Anesthetic Isoflurane Increases Phosphorylated Tau Levels Mediated by Caspase Activation and Aβ Generation

Abstract

Anesthetic isoflurane has been shown to promote Alzheimer’s disease (AD) neuropathogenesis by inducing caspase activation and accumulation of β-amyloid (Aβ). Phosphorylation of tau protein is another important feature of AD neuropathogenesis. However, the effects of isoflurane on phosphorylated tau levels remain largely to be determined. We therefore set out to determine whether isoflurane can increase phosphorylated tau levels. 5 to 8 month-old wild-type and AD transgenic mice [B6.Cg-Tg (APPswe, PSEN1dE9)85Dbo/J] were treated with 1.4% isoflurane for two hours.

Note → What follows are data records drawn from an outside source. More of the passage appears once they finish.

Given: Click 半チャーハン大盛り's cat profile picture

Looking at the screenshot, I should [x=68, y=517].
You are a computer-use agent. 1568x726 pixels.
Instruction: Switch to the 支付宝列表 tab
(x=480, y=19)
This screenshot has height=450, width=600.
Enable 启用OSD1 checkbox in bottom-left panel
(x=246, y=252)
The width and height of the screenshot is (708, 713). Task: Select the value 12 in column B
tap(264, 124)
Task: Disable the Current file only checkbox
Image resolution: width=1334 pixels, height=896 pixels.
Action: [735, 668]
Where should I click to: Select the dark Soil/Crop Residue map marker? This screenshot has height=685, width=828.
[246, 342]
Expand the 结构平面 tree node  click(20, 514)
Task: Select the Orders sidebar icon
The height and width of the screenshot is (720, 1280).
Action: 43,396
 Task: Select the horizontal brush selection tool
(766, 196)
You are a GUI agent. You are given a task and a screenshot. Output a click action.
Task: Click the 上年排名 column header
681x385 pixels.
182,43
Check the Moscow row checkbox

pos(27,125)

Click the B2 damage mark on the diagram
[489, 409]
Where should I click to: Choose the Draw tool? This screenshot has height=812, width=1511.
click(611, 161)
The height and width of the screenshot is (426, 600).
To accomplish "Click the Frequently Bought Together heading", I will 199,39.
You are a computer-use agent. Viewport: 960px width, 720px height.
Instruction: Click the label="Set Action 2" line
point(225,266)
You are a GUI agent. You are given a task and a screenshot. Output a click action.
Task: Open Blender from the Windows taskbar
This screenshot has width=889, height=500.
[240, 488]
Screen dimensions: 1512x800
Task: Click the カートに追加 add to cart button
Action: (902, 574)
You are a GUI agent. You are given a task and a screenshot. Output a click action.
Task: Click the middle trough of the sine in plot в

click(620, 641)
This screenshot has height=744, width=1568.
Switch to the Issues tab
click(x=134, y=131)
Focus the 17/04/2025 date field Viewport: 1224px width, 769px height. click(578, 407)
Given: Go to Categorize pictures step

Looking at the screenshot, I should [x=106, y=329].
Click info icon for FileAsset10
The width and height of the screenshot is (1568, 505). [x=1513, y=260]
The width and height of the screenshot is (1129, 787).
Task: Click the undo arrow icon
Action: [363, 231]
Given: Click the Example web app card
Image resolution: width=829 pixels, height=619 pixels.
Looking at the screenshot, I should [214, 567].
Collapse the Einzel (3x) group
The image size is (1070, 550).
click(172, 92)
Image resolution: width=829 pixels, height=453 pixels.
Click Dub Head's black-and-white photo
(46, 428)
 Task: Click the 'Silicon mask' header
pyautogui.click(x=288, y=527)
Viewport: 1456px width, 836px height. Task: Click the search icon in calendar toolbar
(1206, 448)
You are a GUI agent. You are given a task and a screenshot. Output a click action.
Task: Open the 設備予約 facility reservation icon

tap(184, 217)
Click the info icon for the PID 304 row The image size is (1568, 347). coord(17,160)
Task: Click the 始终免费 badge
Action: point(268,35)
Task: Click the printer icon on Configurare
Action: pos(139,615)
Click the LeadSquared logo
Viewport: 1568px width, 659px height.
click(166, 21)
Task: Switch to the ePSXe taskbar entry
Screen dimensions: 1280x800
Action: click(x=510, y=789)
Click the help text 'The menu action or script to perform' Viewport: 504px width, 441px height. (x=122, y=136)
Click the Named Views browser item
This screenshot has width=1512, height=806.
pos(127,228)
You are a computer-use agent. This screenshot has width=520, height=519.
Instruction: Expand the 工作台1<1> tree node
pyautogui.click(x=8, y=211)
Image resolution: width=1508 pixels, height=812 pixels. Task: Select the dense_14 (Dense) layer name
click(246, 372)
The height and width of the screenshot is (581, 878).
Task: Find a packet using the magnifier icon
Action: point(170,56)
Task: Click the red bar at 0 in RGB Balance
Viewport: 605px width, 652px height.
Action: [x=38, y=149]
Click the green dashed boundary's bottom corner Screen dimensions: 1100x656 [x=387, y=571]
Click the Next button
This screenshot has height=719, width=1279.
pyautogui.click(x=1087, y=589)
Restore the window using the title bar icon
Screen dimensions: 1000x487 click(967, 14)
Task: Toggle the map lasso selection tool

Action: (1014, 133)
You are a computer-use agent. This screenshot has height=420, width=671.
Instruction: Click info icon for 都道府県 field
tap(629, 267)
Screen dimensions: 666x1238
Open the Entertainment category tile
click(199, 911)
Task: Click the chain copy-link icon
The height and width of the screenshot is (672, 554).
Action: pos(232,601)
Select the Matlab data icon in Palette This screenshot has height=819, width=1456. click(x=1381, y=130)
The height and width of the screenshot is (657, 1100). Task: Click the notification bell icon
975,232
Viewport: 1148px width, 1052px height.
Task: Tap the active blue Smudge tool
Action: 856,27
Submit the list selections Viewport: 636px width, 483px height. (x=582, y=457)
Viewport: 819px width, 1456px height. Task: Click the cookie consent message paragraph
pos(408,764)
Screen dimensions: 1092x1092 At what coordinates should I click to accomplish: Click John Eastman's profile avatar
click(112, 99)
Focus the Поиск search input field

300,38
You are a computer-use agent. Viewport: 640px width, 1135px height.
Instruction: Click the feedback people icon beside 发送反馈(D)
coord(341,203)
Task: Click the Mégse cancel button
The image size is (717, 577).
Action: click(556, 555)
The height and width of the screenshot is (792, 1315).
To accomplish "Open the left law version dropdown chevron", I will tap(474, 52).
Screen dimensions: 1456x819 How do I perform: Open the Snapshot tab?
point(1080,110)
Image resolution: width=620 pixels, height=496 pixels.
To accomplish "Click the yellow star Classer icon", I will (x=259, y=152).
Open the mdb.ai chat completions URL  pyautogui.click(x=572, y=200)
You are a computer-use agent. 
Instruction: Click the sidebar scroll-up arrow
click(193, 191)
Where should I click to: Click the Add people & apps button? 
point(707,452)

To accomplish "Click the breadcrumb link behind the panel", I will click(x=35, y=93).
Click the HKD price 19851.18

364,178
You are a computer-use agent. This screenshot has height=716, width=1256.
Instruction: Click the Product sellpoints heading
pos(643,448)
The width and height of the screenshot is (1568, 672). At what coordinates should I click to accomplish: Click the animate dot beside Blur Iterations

The mice brain tissues were harvested at six, 12 and 24 hours after the anesthesia. For the in vitro studies, primary neurons from wild-type and the AD transgenic mice were exposed to 2% isoflurane for six hours, and were harvested at the end of anesthesia. The harvested brain tissues and neurons were subjected to Western blot analysis by which the levels of phosphorylated tau protein at Serine 262 (Tau-PS262) were determined. Here we show that the isoflurane anesthesia increased Tau-PS262 levels in brain tissues and primary neurons from the wild-type and AD transgenic mice. Moreover, the isoflurane anesthesia may induce a greater increase in Tau-PS262 levels in primary neurons and brain tissues from the AD transgenic mice. Finally, caspase activation inhibitor Z-VAD and Aβ generation inhibitor L-685,458 attenuated the isoflurane-induced increases in Tau-PS262 levels. In conclusion, clinically relevant isoflurane anesthesia increases phosphorylated tau levels, which may result from the isoflurane-induced caspase activation and Aβ generation. These findings will promote more studies to determine the effects of anesthetics on tau phosphorylation.